[start]

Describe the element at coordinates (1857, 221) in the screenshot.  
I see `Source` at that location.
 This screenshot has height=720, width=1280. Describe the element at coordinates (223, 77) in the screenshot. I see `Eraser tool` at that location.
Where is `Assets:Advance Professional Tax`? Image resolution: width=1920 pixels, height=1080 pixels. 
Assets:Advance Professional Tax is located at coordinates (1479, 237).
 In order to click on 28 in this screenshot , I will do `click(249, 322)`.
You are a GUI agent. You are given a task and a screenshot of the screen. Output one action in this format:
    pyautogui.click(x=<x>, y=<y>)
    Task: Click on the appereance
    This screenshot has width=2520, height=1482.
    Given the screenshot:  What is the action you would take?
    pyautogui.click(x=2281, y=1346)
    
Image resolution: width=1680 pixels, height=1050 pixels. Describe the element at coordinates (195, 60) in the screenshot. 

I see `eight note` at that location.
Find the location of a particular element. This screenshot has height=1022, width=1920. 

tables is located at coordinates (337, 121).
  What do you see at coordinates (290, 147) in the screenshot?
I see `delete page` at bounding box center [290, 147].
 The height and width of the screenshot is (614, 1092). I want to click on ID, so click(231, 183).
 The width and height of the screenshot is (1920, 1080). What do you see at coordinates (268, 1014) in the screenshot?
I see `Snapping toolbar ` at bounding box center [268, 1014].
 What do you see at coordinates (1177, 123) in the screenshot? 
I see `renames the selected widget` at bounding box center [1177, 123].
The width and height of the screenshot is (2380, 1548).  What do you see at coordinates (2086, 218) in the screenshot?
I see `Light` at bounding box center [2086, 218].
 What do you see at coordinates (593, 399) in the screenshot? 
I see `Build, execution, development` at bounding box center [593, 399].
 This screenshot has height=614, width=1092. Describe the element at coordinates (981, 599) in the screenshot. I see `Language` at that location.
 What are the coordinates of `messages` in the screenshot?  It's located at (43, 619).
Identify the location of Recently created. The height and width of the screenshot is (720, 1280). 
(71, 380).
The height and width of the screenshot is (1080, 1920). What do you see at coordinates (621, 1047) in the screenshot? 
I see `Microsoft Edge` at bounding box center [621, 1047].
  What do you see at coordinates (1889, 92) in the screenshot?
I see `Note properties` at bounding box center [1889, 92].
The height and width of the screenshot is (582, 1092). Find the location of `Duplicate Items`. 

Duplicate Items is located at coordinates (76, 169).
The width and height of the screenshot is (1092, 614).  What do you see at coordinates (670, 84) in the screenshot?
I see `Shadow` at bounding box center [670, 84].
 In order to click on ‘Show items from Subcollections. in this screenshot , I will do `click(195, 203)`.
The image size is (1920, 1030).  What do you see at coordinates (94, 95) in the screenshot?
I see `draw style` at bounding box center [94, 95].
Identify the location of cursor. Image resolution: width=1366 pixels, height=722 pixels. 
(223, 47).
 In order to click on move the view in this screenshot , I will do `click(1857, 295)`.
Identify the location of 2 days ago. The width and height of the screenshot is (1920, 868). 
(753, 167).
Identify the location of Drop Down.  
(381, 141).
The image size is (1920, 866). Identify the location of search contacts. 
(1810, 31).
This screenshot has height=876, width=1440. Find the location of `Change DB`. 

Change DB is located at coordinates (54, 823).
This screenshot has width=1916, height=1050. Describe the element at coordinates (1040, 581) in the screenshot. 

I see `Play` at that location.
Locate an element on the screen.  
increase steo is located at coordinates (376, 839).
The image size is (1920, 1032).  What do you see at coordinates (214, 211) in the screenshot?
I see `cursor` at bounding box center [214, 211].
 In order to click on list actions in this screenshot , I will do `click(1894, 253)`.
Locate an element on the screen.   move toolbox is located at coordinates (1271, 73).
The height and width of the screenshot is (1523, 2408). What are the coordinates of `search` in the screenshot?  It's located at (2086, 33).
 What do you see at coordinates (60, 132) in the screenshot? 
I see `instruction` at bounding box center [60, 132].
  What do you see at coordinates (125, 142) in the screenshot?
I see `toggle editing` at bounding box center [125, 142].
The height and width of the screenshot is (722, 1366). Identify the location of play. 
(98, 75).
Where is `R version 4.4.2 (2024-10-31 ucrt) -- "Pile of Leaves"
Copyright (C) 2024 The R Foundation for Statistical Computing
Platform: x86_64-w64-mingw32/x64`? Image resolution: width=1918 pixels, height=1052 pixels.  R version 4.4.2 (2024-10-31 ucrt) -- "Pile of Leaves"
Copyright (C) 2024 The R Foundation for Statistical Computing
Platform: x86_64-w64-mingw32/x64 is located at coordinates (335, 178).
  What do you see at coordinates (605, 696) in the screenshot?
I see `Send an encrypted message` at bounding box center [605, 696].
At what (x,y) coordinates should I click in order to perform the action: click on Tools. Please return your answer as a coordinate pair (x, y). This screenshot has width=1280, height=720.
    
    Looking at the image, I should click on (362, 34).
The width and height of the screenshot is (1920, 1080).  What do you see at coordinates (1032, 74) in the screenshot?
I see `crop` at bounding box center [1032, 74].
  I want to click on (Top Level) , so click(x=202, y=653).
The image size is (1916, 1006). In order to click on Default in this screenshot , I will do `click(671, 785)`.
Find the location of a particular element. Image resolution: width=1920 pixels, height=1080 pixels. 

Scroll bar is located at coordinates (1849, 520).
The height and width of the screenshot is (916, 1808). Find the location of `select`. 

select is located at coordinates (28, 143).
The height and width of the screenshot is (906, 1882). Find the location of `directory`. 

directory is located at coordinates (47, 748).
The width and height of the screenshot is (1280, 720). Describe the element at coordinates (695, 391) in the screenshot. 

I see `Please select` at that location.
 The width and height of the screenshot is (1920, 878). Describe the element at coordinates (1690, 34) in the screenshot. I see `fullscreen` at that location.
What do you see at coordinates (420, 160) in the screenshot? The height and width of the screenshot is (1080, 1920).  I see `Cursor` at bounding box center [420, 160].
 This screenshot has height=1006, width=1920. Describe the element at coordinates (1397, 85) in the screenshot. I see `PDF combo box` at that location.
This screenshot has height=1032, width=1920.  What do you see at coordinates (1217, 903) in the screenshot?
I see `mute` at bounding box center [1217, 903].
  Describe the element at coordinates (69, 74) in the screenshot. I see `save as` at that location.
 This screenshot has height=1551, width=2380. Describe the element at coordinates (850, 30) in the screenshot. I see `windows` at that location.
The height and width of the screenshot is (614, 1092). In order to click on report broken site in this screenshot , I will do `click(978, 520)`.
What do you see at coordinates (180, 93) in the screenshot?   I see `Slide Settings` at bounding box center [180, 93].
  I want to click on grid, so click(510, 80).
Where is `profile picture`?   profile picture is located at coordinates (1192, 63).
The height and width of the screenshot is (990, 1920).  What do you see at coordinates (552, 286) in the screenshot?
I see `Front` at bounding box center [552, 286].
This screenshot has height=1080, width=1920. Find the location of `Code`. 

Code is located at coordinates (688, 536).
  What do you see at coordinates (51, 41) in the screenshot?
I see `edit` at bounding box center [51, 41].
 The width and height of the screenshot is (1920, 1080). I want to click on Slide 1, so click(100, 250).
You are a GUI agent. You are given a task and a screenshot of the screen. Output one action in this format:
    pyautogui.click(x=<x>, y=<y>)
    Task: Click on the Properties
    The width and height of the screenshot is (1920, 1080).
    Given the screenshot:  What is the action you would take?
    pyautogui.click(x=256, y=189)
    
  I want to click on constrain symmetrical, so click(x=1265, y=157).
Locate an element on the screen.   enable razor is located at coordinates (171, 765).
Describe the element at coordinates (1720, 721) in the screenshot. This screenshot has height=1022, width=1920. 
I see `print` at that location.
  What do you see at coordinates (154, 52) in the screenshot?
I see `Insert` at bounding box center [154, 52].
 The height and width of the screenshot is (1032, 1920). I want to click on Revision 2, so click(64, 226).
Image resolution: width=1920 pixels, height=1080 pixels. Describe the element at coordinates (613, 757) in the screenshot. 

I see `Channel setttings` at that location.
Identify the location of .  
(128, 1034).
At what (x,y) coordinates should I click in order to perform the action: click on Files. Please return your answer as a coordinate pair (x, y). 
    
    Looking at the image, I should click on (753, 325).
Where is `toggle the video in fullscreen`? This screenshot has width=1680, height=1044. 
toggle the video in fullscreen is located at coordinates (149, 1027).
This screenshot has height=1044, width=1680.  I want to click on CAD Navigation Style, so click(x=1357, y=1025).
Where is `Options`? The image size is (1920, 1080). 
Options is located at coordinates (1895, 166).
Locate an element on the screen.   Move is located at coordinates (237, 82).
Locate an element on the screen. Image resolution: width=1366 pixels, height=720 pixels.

[end]

> **Your goal**
Show every line in the records above that contains the string "answer", treating uppercase and lowercase letters as different.

> **Full response**
At what (x,y) coordinates should I click in order to perform the action: click on Tools. Please return your answer as a coordinate pair (x, y). This screenshot has width=1280, height=720.
At what (x,y) coordinates should I click in order to perform the action: click on Files. Please return your answer as a coordinate pair (x, y). 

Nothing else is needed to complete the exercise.